— START —

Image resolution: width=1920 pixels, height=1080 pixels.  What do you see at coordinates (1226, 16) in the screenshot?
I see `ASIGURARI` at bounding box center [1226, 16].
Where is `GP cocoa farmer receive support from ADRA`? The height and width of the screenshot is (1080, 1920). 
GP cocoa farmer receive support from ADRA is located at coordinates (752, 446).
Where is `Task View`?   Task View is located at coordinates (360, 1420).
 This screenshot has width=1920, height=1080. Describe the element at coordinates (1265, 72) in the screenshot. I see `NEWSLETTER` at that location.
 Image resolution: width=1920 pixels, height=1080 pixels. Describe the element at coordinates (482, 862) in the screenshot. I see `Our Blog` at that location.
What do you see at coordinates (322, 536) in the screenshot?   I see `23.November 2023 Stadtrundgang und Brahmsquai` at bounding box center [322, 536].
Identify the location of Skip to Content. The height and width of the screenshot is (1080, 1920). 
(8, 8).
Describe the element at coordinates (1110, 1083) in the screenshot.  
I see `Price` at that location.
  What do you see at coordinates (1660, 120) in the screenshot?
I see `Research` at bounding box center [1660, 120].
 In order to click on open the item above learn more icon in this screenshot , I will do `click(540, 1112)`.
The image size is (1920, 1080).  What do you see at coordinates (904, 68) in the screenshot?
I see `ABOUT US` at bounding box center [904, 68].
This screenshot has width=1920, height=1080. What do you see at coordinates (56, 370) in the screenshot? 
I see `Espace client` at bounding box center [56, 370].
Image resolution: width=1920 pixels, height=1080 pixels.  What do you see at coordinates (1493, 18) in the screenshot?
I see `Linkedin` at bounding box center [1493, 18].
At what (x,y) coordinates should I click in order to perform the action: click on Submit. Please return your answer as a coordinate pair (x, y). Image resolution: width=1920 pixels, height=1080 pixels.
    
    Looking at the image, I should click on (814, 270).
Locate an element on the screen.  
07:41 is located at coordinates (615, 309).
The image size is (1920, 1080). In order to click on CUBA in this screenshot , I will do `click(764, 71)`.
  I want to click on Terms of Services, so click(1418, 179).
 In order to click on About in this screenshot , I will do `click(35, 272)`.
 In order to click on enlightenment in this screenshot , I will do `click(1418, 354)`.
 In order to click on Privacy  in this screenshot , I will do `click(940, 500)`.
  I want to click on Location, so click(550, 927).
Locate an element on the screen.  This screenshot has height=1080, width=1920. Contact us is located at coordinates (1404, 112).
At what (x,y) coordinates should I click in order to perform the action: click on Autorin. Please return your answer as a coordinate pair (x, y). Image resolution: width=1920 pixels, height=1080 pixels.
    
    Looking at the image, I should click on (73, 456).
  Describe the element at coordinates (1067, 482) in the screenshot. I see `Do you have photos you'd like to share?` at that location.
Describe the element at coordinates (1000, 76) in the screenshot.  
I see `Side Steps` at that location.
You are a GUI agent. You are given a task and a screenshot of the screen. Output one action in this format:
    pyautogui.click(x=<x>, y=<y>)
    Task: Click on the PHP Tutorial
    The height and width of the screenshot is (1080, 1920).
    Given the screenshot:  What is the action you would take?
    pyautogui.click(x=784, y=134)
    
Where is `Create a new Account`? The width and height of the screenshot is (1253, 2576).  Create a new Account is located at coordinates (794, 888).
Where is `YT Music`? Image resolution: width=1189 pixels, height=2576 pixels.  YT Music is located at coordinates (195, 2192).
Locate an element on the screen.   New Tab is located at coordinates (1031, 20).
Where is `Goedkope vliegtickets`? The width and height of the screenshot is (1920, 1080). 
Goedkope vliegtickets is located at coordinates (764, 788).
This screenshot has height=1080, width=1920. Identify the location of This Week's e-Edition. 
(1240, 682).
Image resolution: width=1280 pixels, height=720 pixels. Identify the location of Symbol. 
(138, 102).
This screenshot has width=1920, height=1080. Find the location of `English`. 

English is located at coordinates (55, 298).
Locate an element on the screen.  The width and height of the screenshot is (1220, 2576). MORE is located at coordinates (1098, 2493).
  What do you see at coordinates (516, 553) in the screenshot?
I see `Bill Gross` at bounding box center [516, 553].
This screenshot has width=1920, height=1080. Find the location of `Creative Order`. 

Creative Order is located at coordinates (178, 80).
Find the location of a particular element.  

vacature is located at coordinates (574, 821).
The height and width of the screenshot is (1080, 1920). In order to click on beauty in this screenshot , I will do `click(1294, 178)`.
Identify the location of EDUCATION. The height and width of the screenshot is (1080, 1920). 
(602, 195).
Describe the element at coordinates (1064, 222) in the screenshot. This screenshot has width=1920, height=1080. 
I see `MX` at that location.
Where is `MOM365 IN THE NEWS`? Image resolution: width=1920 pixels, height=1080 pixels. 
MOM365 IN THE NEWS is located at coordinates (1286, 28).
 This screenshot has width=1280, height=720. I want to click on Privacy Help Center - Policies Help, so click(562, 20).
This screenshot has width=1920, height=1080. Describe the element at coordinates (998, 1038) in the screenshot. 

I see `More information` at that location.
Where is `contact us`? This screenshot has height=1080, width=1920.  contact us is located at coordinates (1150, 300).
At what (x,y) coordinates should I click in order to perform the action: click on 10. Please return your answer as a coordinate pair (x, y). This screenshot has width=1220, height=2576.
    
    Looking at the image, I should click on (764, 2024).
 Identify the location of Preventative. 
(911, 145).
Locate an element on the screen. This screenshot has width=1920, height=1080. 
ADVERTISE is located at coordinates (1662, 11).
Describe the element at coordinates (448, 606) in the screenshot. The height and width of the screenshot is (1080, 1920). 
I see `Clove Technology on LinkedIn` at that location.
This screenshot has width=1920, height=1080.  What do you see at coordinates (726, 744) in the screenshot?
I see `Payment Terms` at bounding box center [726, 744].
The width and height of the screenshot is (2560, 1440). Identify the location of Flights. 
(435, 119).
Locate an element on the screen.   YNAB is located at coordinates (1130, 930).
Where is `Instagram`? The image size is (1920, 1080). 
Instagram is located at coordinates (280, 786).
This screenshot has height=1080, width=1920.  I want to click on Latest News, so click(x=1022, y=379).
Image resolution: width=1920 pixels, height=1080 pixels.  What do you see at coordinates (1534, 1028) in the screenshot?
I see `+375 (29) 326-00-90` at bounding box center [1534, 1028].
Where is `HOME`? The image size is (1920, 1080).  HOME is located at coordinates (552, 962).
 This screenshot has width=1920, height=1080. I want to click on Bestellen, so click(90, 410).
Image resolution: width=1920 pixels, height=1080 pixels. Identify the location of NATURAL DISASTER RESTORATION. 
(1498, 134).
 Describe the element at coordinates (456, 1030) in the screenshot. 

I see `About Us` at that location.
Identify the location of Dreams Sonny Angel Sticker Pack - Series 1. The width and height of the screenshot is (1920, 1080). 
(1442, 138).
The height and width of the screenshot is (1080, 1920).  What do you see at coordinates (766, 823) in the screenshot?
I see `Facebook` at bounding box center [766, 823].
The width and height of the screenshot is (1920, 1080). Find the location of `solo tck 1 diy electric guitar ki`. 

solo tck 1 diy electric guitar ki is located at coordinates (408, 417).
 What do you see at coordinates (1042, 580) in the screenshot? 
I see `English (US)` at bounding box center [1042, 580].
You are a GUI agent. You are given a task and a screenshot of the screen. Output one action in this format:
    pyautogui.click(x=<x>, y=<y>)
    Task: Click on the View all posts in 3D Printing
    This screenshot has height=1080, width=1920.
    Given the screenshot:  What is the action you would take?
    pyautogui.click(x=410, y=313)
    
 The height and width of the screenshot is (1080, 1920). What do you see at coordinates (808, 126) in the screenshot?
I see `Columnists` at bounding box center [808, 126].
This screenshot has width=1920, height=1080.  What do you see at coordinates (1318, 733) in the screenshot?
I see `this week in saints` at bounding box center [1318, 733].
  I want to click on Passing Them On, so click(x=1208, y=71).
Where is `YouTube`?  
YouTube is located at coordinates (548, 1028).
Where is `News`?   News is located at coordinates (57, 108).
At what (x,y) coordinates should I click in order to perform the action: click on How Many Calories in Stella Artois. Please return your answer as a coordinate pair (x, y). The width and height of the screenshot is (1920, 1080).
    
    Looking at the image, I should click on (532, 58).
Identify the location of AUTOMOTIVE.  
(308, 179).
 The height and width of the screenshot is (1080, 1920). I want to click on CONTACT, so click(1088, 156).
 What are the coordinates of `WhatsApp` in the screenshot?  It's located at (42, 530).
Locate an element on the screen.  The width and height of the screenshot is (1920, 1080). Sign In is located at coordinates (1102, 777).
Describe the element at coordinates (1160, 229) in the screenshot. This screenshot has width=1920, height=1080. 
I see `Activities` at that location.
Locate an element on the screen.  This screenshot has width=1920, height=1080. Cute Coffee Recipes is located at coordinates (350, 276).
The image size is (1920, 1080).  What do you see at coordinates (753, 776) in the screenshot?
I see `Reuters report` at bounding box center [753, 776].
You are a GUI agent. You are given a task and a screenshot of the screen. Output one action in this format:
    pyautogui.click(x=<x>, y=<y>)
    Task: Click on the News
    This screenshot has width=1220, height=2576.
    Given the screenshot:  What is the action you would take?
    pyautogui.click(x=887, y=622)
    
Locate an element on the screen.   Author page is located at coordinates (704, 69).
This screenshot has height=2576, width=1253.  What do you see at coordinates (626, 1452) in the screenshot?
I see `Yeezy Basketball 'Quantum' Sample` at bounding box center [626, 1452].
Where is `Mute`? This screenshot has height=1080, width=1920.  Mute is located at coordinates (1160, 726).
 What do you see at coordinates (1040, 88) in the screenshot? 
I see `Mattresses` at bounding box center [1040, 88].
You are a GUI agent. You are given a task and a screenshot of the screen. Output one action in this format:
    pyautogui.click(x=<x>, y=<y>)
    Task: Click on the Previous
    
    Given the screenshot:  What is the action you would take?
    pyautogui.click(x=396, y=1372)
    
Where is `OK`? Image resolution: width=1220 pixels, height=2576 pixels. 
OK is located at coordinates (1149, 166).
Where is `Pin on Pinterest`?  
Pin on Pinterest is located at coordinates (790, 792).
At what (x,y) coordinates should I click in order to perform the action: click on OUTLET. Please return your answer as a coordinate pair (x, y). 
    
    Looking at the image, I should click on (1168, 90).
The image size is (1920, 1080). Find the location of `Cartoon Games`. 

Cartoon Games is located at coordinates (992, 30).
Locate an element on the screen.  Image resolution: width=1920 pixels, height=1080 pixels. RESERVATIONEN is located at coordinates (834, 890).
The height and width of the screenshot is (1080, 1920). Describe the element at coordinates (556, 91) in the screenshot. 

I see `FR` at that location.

— END —

§ **Direction**
Reproduce the records verbatim, beginning at the line that contains "coordinates (834, 890)." and continuing through the final line of the records.

§ **Response to the exercise**
Locate an element on the screen.  Image resolution: width=1920 pixels, height=1080 pixels. RESERVATIONEN is located at coordinates (834, 890).
The height and width of the screenshot is (1080, 1920). Describe the element at coordinates (556, 91) in the screenshot. 

I see `FR` at that location.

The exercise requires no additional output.